How close two words appear in the contextual word cloud depends on the measure used to calculate how similar they are. The following similarity measure is available for calculating the similarity between words:

  • Co-occurrence similarity measures the absolute number of times two tokens have appeared together. The drawback of the measure when trying to capture context is that big words tend to be strongly connected to everything else, hiding more subtle patterns.

  • Cosine similarity is a relative measure that takes the sizes of the words into account. It's useful for finding strong connections between smaller tokens, which otherwise drown in the links of the densest nodes.

  • CKC similarity is a measure not only of whether words co-occur, but whether they occur in similar contexts. It is the default option because it does a good job of connecting contextually similar words.

4. Specify the level of analysis

The level of analysis refers to the level of the data where co-occurrence is counted. For example, if articles have been split into paragraphs and sentences, the similarity between word pairs can be calculated based on how words co-occur in articles, paragraphs, and sentences respectively.

It is also possible to calculate similarity on the level of dates, authors, sources, or any other categorical field present in the data. These yield word clouds where words are connected if they tend to be used the same dates, by the same authors, and in the same sources respectively.

Link filtration is used to filter out the weakest links, enabling patterns in the network to emerge more clearly. Changing the link filtration level thus changes the density of the network. With a high filtration level, only the strongest links are included. This is useful when networks are very dense, which is often the case in word networks. You can change the network settings later, making it easily experiment with different filtration levels.

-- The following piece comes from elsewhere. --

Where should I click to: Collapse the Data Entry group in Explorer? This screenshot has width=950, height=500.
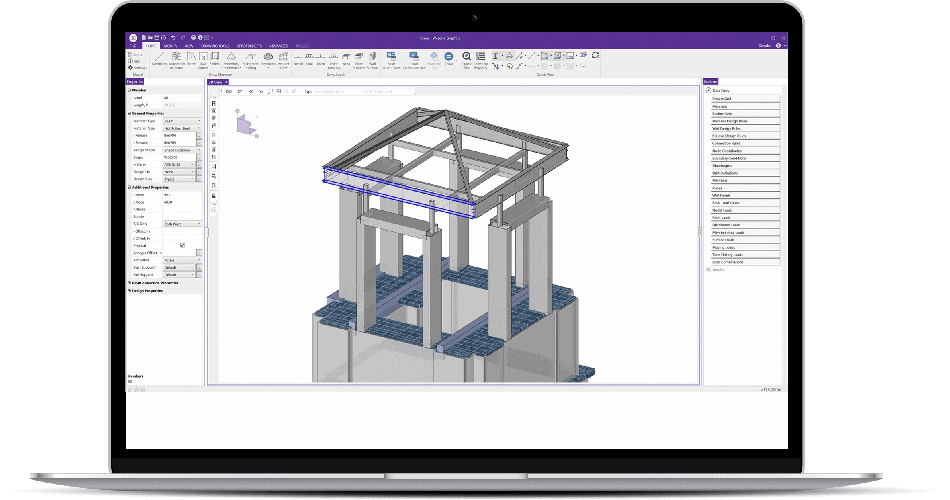tap(708, 91)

6. Set the individualization level

Individualization specifies whether link filtration should be applied to all links in the network, or individually to each node. A high individualization level means that even small nodes may keep their strongest links, even if in absolute terms they are weaker than links of bigger nodes. This helps smaller clusters emerge more clearly, which is often useful when visualizing text because the big topics tend to be much bigger than the small ones.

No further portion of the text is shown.